21 August 2008
tell your friends...
Words by Kyle Smith // Illustration by Lindsay Preston
These Wolf Parade guys have crazy similar voices. Take that as a run-on or a descriptive clause. I don’t think it matters.
The virgin listener (or non-blogger, rather) might think the combined voices of Dan Boeckner and Spencer Krug to be one of a single crazy-sounding person. Whatever nuances between them tend to come out in their songwriting: Krug, deceptively clean-cut, tends toward strange fits of beauty in both lyrics and orchestration: “You held your cap in the air and called it a guitar” he gasps on “Kissing the Beehive” before an epic crash that then leads to some frenzied guitar work that seems to borrow from both Tool (chugging little arpeggios) and Roxy Music.

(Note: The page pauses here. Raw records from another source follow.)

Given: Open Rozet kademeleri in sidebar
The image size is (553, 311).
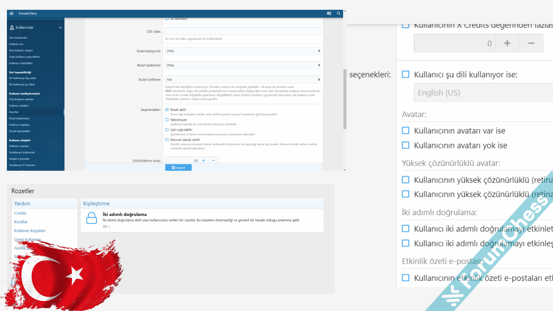Looking at the screenshot, I should [x=19, y=118].
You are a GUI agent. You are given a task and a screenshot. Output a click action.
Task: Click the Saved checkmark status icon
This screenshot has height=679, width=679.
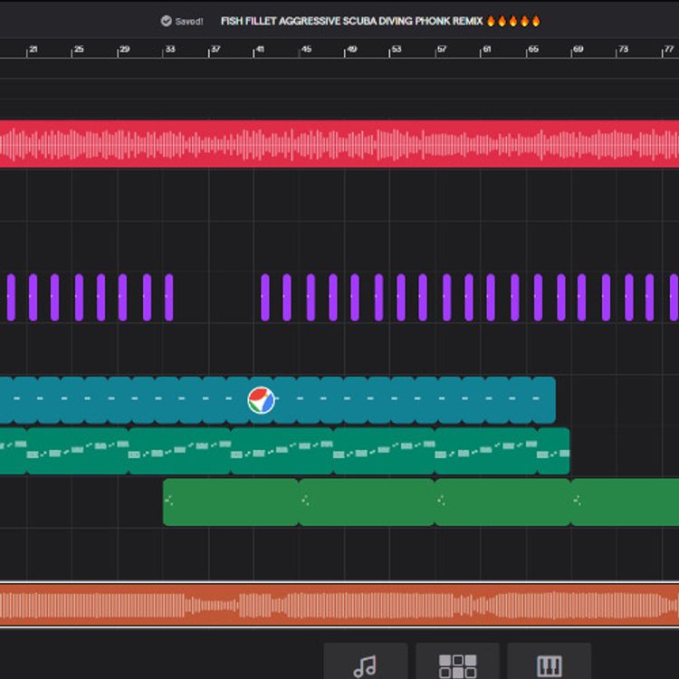(x=167, y=21)
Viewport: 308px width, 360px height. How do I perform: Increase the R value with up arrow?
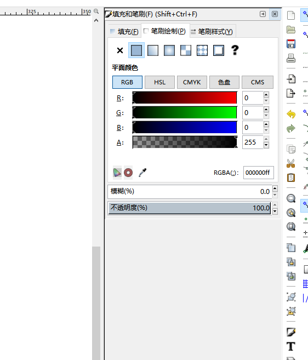266,95
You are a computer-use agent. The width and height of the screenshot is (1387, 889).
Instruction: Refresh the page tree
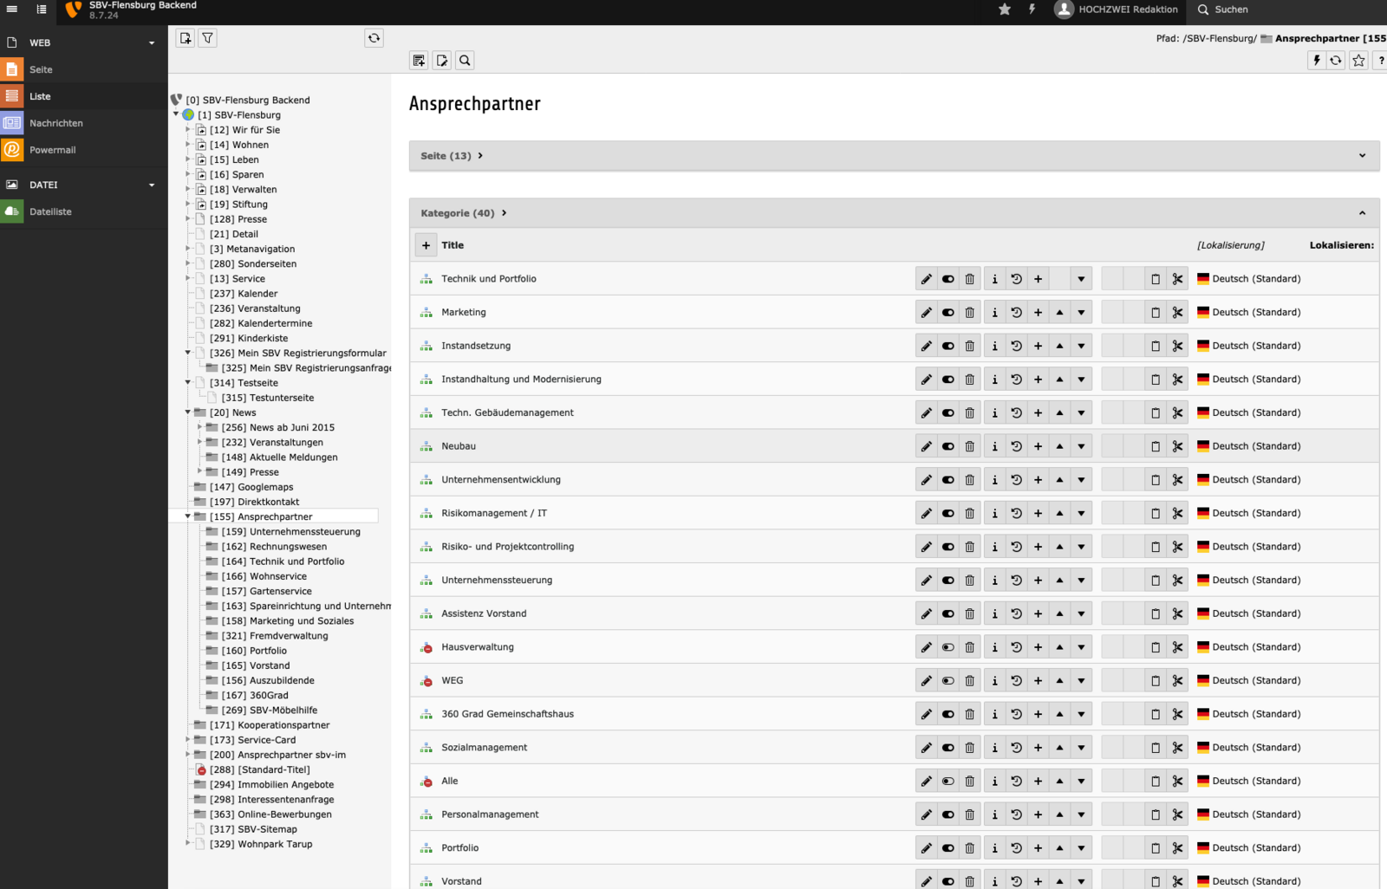(x=374, y=38)
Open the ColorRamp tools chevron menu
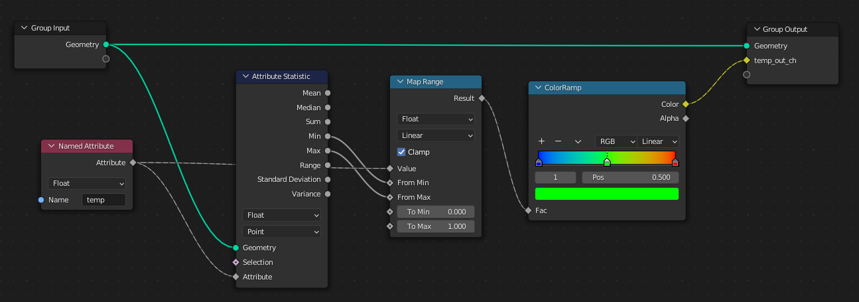This screenshot has width=859, height=302. (x=578, y=141)
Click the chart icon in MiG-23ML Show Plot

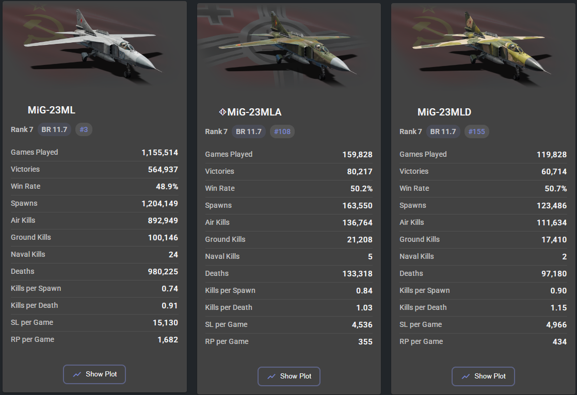77,374
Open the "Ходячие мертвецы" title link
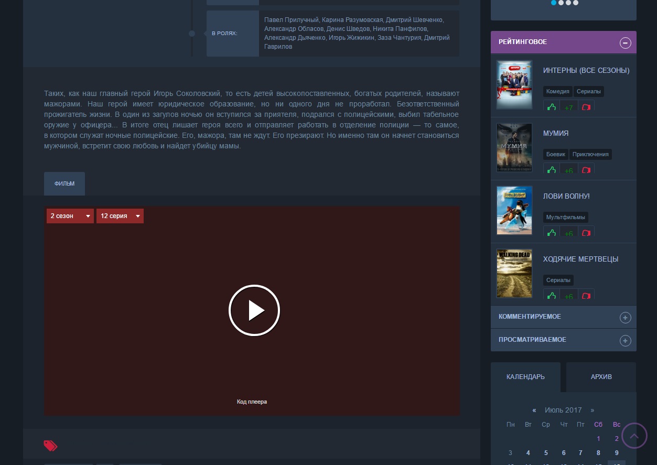The image size is (657, 465). tap(580, 259)

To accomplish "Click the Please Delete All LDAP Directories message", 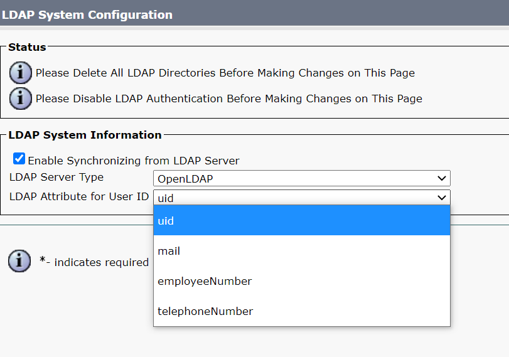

Boeckner, despite looking near-death every time I’ve seen him perform, tends to write warmer, more conventional songs. A first run-thru of At Mount Zoomer sees “Language City” as an immediate highlight: a driving drum and the echo of power chords that we’re so conditioned to know as signals of greatness to come.
It’s the way that Boeckner’s voice nearly cracks, though: “Language city is a bad, old place — we all kn_ow!_” His passion—for what?—is unimportant; it’s the only thing that pulls me through these songs.
I make no claims to ever understanding what’s so inviting about Wolf Parade, just that I’m compelled to listen to these songs over and over again.